Bannatyne Poems, p. 159.
Skinner derives it from A.-S. feower, quatuor; and lot, hlot, portio (the fourth part); Teut. "viertel."
J.S.
Loscop (No. 20. p. 319).—To be "Louecope-free" is one of the immunities granted to the Cinque Ports in their charters of Liberties.
Jeakes explains the term thus:—
"The Saxon word Cope (in Low Dutch still Kope or Koope), for trade or merchandising, makes this as much as to trade freely for love.
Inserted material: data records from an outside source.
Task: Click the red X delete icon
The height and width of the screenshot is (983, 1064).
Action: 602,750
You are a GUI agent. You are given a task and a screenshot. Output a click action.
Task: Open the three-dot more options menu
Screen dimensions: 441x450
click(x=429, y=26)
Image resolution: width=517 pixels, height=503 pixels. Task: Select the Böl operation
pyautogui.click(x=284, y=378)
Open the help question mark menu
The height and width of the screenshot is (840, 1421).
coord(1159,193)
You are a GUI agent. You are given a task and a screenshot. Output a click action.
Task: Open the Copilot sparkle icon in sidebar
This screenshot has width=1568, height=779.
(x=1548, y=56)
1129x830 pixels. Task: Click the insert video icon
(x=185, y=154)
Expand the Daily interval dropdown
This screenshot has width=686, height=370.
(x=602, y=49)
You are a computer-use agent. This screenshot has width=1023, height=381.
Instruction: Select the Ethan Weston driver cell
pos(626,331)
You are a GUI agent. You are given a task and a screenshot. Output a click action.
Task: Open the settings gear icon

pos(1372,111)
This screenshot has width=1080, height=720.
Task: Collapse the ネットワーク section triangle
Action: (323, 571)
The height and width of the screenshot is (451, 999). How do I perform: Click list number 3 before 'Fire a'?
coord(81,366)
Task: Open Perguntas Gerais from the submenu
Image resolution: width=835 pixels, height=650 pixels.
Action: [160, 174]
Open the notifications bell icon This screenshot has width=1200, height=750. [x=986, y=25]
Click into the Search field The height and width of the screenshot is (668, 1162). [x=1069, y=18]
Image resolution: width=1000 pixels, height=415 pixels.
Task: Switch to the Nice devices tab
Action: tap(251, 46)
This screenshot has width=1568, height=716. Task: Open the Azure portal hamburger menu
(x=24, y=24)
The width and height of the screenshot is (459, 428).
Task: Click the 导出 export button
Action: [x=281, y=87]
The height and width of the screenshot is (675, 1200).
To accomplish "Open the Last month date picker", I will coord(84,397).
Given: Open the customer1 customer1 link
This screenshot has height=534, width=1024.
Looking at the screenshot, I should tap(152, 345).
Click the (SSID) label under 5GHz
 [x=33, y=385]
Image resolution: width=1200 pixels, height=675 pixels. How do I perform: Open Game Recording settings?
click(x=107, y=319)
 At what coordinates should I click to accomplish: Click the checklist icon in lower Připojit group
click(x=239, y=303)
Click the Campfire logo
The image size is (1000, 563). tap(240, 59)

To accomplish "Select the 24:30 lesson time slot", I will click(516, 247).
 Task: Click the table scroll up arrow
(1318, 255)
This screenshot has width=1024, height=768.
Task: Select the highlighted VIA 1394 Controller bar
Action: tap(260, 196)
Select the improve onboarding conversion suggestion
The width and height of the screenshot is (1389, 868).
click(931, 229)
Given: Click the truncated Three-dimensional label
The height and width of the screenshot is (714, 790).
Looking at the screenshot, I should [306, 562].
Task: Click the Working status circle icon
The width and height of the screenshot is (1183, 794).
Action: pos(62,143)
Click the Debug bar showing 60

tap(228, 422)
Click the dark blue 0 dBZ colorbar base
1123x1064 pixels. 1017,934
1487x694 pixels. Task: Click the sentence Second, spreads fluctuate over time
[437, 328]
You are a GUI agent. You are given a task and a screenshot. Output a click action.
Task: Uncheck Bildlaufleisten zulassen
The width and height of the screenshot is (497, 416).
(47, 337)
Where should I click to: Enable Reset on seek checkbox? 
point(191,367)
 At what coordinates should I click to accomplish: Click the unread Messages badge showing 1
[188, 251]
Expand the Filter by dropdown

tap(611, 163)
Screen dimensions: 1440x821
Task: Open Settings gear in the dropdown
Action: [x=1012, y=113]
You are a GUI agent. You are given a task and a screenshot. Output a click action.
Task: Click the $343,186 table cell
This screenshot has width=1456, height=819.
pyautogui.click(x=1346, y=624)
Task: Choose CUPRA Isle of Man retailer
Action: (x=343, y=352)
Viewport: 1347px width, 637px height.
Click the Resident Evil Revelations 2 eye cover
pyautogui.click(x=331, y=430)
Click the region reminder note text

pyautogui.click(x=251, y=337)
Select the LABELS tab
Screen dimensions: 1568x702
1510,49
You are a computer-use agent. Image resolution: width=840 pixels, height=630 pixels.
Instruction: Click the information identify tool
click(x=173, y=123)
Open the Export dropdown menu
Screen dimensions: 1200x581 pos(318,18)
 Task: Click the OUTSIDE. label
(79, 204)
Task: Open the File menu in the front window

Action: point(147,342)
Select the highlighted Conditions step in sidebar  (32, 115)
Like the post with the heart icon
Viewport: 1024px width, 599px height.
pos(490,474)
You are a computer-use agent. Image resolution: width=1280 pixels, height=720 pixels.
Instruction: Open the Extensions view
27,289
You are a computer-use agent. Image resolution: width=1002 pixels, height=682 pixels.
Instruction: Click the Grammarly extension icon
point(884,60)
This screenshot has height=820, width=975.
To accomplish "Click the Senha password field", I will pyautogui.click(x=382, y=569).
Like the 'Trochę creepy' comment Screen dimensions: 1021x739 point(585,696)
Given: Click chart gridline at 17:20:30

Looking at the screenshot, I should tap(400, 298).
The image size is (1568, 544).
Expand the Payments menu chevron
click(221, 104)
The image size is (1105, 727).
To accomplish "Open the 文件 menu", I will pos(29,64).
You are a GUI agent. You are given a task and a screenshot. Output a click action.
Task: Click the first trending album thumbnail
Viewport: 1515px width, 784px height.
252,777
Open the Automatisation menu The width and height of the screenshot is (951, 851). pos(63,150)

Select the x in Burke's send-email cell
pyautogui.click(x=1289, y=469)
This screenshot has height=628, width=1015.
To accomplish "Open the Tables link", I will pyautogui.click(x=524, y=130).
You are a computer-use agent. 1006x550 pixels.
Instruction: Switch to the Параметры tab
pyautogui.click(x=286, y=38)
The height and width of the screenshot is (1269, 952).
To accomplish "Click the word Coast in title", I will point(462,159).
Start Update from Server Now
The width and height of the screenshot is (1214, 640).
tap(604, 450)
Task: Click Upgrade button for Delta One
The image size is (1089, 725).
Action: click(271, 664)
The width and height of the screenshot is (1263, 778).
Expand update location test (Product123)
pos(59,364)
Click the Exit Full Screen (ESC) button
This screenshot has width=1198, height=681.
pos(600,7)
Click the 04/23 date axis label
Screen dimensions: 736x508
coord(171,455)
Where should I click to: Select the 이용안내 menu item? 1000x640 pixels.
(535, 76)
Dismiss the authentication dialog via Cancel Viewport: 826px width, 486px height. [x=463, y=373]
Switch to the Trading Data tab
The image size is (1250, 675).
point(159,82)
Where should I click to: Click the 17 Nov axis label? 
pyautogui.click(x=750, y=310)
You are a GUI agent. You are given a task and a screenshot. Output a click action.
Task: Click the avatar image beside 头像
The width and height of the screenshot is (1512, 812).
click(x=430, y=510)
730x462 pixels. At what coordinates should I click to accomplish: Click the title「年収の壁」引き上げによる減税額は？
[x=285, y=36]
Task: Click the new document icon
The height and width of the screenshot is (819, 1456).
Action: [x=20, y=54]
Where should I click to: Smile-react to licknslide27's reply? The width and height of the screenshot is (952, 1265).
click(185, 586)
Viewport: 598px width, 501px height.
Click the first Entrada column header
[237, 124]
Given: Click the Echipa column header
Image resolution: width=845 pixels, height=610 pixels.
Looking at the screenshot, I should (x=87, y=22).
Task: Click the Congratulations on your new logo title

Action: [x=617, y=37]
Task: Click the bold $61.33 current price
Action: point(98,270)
So that by no kind of monopoly patent, or company or society of traders or merchants, the portsmen be hindered from merchandising; but freely and for love, be permitted to trade and traffick, even by such company of merchants, whenever it shall happen their concerns lie together."
In my MSS., and in the print of Jeakes, it is "Louecope," with which "Lofcope" may be readily identified; and f may easily be misread for s, especially if the roll be obscured.
If Jeakes's etymology of the word be correct, the inference would rather be that "Lovecope" was a tax for the goodwill of the port at which a merchant vessel might arrive; a "port duty" in fact, independent of "lastage" &c., chargeable upon every trader that entered the port, whatever her cargo might be. And the immunities granted to the portsmen were that they should be "port duty free."